Records from a data collection:
######
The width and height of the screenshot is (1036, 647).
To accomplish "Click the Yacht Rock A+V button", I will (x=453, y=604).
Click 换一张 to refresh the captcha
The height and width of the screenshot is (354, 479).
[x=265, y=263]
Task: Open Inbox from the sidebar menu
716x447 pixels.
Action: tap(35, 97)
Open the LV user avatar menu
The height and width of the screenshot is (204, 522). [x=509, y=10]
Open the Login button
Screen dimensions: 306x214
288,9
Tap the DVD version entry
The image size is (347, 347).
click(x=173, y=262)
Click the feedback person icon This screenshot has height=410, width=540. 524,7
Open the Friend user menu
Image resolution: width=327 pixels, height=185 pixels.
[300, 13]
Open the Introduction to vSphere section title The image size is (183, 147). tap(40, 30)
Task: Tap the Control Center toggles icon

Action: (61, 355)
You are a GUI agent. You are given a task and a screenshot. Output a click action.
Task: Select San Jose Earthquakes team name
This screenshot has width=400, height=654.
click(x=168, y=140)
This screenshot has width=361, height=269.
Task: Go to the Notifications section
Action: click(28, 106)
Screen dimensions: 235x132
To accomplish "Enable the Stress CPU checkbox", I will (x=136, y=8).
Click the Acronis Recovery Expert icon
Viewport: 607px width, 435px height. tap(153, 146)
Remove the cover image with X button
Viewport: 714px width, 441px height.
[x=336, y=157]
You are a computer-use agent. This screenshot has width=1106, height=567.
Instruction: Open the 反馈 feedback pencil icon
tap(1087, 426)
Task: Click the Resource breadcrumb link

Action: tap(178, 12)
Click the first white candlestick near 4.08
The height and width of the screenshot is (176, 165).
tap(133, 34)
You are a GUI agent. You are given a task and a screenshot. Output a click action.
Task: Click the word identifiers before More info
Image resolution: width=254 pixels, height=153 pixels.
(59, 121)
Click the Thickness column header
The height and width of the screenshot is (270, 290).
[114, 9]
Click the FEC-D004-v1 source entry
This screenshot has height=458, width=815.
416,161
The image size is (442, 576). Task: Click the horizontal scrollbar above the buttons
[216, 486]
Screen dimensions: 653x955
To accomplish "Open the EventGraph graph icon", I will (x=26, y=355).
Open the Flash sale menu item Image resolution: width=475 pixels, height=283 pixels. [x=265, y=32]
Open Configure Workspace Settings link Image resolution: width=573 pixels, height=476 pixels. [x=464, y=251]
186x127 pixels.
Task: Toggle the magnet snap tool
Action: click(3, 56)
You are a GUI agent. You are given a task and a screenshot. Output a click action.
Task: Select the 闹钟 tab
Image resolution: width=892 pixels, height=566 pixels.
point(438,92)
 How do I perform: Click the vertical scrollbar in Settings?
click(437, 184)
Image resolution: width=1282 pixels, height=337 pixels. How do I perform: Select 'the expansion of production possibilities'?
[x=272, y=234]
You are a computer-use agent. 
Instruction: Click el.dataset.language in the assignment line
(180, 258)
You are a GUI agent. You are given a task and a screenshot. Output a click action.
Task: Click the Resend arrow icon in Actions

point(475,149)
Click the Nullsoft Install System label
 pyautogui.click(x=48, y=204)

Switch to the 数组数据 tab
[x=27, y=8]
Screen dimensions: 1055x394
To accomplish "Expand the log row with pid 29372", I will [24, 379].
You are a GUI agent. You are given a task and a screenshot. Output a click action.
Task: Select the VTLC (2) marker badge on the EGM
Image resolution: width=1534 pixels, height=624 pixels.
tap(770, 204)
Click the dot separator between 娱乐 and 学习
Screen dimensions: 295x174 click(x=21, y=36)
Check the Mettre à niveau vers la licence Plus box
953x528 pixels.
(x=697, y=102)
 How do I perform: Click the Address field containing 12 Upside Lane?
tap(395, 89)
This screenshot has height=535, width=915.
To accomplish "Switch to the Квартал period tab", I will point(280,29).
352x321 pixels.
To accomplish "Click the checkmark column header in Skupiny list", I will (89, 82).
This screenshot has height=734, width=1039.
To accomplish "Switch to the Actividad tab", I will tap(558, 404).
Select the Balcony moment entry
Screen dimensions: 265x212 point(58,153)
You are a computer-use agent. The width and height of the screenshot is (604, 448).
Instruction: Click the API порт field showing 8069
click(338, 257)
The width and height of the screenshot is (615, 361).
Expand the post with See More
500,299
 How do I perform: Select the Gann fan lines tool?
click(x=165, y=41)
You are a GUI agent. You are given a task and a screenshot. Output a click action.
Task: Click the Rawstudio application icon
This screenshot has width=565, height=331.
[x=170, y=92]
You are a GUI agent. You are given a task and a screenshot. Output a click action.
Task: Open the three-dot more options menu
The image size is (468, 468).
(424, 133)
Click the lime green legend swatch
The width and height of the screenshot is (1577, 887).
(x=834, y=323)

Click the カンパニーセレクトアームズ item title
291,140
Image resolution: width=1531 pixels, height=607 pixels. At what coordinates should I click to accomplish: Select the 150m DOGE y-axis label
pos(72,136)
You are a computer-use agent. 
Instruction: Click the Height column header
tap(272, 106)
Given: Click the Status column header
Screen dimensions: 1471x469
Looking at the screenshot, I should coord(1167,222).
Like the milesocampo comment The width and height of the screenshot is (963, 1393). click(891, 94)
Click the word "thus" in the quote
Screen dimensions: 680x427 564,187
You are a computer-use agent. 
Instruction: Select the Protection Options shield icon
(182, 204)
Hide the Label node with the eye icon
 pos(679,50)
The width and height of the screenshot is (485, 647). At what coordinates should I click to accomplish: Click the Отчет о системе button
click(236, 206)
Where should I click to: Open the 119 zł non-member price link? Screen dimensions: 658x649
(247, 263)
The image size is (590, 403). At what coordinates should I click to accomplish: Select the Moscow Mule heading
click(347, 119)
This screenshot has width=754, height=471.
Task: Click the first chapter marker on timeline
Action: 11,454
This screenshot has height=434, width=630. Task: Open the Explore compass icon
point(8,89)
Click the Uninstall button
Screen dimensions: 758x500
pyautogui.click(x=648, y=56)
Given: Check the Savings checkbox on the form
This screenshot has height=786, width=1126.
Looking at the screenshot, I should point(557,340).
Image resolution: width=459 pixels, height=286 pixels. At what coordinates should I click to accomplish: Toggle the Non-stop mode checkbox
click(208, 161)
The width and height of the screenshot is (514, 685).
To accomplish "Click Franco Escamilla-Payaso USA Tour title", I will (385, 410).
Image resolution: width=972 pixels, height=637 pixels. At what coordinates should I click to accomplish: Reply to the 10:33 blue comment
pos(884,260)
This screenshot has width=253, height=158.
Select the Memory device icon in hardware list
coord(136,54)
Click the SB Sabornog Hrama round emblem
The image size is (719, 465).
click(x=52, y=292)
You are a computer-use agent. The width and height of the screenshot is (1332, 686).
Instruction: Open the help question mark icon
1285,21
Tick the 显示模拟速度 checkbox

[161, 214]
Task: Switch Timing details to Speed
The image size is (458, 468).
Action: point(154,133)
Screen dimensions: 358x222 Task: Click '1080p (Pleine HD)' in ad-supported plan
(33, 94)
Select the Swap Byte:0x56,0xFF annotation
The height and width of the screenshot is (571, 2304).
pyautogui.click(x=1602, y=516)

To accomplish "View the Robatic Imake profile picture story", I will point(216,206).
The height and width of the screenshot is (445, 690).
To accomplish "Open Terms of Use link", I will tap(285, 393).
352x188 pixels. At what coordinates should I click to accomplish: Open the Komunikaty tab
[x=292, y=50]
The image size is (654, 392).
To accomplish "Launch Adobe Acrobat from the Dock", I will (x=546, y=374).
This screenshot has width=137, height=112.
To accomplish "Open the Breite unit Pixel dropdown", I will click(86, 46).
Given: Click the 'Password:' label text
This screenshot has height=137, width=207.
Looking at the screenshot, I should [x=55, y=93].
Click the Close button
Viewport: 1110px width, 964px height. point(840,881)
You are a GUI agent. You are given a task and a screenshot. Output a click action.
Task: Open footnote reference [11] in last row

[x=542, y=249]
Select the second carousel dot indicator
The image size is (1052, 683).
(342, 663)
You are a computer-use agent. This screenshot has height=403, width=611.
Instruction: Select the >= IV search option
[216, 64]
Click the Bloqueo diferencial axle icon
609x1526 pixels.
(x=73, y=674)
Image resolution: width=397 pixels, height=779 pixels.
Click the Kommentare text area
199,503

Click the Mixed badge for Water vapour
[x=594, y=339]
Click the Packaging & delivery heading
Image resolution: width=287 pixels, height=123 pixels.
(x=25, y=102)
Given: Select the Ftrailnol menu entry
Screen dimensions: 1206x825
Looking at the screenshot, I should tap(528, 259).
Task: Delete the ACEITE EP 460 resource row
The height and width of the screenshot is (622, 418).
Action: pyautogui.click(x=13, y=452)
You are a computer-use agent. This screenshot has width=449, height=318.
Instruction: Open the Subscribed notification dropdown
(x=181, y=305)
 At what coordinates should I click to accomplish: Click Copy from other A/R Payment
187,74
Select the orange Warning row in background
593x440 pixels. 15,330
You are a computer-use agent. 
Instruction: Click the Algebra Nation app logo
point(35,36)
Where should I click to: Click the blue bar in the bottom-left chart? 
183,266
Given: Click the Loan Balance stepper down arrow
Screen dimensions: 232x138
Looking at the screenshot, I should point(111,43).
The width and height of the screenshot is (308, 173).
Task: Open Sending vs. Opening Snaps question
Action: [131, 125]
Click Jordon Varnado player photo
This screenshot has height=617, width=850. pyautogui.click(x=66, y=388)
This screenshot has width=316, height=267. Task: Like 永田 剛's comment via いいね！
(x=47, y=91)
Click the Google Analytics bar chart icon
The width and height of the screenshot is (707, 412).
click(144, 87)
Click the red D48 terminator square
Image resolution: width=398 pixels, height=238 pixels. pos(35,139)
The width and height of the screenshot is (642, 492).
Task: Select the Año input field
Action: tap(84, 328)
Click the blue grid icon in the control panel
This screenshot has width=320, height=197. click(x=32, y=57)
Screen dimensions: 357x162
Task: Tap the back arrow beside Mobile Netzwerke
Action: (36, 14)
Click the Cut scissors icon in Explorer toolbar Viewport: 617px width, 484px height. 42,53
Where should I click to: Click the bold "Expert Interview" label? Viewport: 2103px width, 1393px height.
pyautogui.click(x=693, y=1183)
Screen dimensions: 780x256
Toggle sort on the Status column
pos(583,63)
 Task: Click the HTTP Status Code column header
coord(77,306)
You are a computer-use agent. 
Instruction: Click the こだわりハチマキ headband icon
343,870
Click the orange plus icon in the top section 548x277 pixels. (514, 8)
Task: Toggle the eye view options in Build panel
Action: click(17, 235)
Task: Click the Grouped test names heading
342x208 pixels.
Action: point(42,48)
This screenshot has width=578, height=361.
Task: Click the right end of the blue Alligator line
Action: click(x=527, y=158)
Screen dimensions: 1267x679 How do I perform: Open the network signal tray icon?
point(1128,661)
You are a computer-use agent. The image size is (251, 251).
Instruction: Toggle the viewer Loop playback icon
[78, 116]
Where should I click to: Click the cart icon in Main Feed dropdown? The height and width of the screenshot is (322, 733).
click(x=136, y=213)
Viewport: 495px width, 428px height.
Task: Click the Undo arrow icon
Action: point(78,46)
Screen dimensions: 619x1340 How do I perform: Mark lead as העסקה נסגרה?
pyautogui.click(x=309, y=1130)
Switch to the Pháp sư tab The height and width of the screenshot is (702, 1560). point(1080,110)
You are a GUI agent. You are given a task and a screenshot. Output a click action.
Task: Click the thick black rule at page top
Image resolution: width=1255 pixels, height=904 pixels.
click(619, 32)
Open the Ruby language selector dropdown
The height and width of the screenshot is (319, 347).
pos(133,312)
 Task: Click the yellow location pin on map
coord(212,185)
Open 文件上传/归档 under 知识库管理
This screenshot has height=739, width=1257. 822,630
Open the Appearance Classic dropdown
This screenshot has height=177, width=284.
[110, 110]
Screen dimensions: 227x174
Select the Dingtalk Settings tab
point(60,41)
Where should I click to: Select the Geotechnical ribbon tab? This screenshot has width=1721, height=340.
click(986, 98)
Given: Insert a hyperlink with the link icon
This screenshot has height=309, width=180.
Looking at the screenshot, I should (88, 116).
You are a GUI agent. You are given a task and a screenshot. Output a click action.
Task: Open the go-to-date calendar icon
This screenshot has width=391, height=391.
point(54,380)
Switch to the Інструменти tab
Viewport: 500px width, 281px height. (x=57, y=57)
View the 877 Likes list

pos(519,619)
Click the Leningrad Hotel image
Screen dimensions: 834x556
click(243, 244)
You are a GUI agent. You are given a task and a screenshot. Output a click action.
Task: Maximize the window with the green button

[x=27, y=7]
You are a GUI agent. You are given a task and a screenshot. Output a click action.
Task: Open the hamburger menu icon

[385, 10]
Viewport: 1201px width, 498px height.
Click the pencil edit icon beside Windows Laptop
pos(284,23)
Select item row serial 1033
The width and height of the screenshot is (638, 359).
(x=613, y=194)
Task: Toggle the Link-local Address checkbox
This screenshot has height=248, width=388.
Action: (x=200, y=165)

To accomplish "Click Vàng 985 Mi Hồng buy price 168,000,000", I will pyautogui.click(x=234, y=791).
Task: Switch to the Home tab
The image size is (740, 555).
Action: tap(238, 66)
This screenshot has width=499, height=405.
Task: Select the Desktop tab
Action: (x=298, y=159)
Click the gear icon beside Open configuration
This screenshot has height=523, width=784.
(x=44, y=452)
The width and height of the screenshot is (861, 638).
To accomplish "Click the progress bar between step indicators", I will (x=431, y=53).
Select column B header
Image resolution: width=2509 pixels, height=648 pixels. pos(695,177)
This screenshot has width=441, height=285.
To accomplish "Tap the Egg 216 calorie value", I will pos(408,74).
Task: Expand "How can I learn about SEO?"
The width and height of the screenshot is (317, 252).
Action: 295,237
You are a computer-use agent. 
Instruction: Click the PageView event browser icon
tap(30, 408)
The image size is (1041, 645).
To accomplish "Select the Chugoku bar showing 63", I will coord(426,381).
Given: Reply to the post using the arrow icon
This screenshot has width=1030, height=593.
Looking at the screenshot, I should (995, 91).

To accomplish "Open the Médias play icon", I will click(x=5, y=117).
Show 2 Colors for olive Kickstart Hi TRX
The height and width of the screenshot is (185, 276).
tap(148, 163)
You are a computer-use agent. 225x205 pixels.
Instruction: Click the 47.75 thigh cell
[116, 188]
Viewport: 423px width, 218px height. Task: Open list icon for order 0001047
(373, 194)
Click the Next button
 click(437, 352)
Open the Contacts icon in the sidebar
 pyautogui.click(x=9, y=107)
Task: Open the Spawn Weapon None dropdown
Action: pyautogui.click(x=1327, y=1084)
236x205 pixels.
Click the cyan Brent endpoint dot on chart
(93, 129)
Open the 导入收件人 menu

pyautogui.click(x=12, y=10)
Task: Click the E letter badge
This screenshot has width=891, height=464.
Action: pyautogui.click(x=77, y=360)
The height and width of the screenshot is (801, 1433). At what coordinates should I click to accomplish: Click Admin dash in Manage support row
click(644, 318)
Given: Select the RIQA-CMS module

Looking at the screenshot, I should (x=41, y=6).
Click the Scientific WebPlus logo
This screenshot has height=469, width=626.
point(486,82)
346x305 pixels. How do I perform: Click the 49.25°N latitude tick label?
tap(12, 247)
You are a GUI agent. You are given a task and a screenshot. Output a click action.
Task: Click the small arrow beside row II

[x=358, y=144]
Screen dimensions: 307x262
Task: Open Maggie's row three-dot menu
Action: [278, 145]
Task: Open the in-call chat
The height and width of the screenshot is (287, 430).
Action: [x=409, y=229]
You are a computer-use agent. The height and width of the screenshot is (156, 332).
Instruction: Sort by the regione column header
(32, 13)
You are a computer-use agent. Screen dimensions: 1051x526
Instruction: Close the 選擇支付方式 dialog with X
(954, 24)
######
> _Problem statement_: Look above for the line with "This screenshot has width=400, height=654." and the line with "Screen dimensions: 235x132", and reproduce exactly those two lines plus every line between, nothing more.

> _Solution to this problem_:
This screenshot has width=400, height=654.
click(x=168, y=140)
This screenshot has width=361, height=269.
Task: Go to the Notifications section
Action: click(28, 106)
Screen dimensions: 235x132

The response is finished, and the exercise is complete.